Le phénomène est très localisé : dans certains comtés, plus de la moitié des ménages se retrouvent avec une dette immobilière supérieure à la valeur de leur logement, et réduisent en conséquence leurs dépenses. La chute de la consommation y est principalement le fait des plus pauvres et des plus endettés, mais l'ensemble de l'économie américaine va en être affecté : un Etat comme le Tennessee n'est pas touché par la crise immobilière, mais plus de 30.000 employés de l'industrie automobile y seront rapidement licenciés.
La peur d'un rationnement du crédit
Tant la présidence Bush - jusqu'en 2008 - que celle d'Obama se seraient donc lourdement trompées face à la crise financière, en se contentant pour l'essentiel de venir au secours des banques de peur d'un «rationnement du crédit». Rétrospectivement, celui-ci n'a pas eu lieu : la fraction des PME déclarant avoir des difficultés d'accès au crédit est restée faible, et a même baissé durant la crise.
Les interventions de la Réserve fédérale et du Trésor américain étaient certes justifiées pour prévenir une panique bancaire et éviter un blocage du crédit, mais il aurait dû se contenter de leur apporter de la liquidité. Le gouvernement américain est allé plus loin en soutenant les actionnaires des banques, alors qu'il fallait plutôt aider les propriétaires de logement en effaçant une partie de leurs dettes !
Poids des lobbies et de l'électorat populaire
Les politiques des deux bords se seraient comportés également de manière irresponsable face à la formation de la bulle immobilière entre 2000 et 2007. A. Mian et A. Sufi analysent les déterminants du vote des membres du congrès lors du passage de textes de loi venant faciliter ou limiter le développement du crédit auprès des populations les plus pauvres.
Deux facteurs semblent jouer un rôle significatif : le financement de la campagne électorale d'un parlementaire par l'industrie du crédit hypothécaire et le poids dans sa circonscription de l'électorat populaire susceptible de bénéficier d'un accès facilité au crédit.
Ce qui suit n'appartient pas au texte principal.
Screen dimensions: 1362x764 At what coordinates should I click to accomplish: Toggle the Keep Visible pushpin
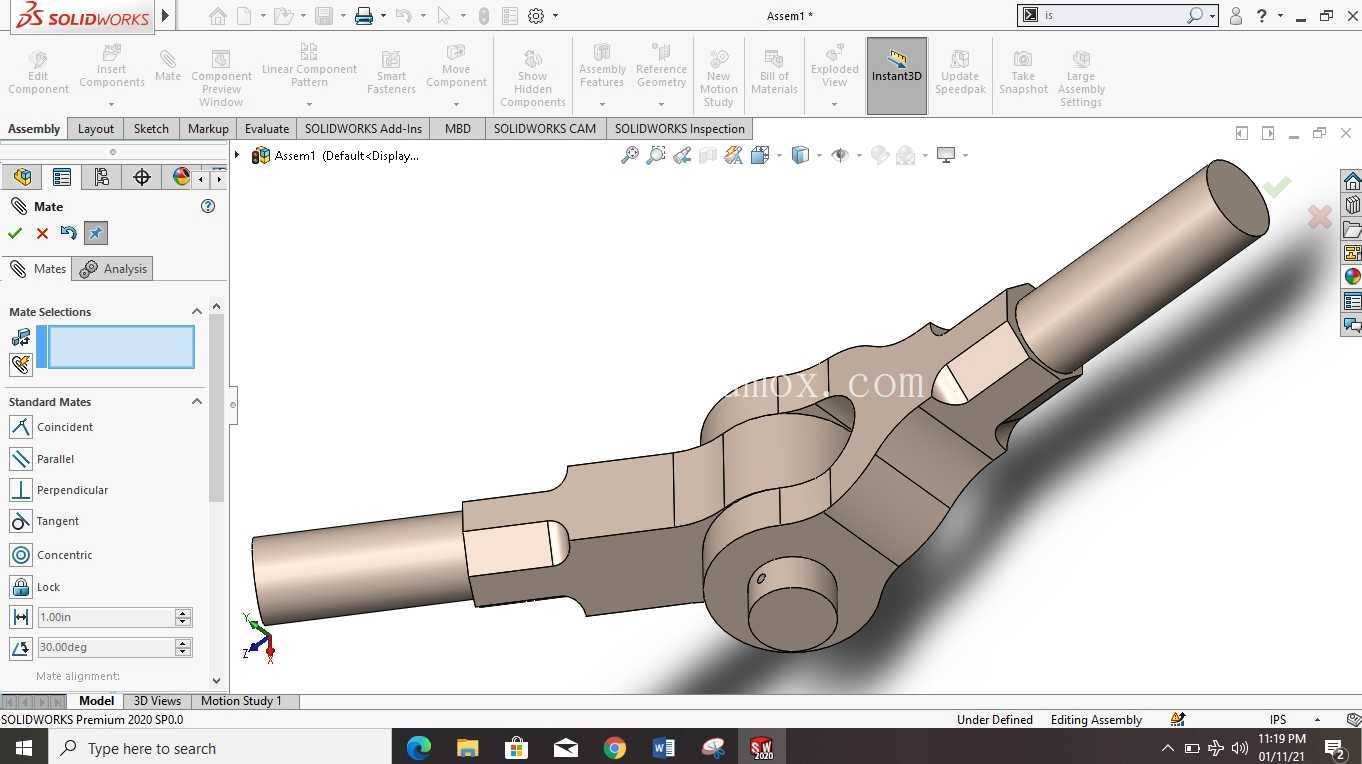(x=96, y=233)
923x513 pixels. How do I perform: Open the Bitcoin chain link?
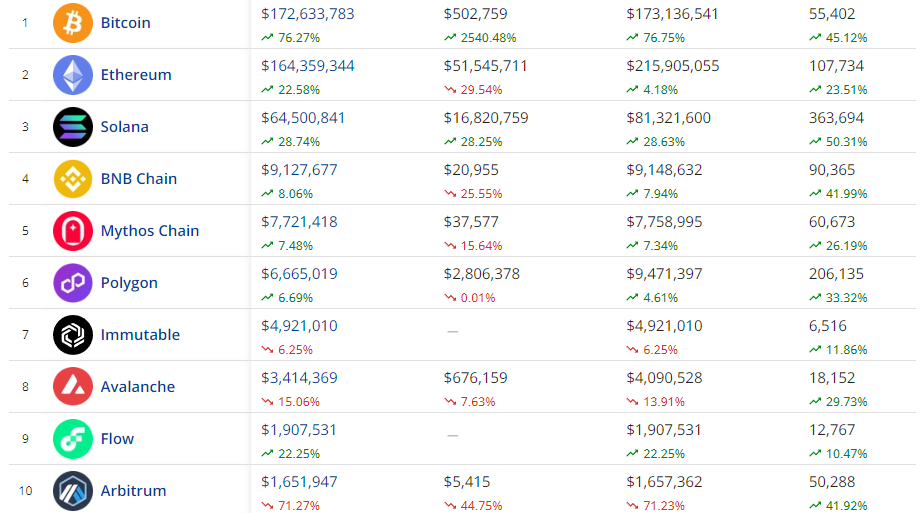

Plutôt que de prendre des décisions dans l'intérêt général, les élus se seraient ainsi laissé influencer par les lobbies et par leur base politique locale.
Question éthique
Cette histoire explique en partie la montée des tensions politiques. En 2011, près de 11 millions de foyers étaient encore «sous l'eau», à devoir rembourser un crédit excédant la valeur de leur logement, et sont certainement très remontés contre leur classe politique ! C'est aussi une question éthique : lorsqu'une banque collecte les fonds d'épargnants aisés pour les prêter à un ménage pauvre désireux d'accéder à la propriété, ce dernier supporte seul le risque d'une baisse du prix de son logement alors même que celui-ci constitue son seul patrimoine.
Comme le suggèrent les auteurs de l'ouvrage, la solution réside sans doute dans une meilleure mutualisation des risques, en indexant les remboursements des prêts immobiliers sur les conditions du marché du logement. Le même mécanisme pourrait être appliqué aux prêts étudiants. Mieux protéger la population la plus fragile serait ainsi le moyen de disposer d'une économie davantage résiliente et d'un climat politique plus serein.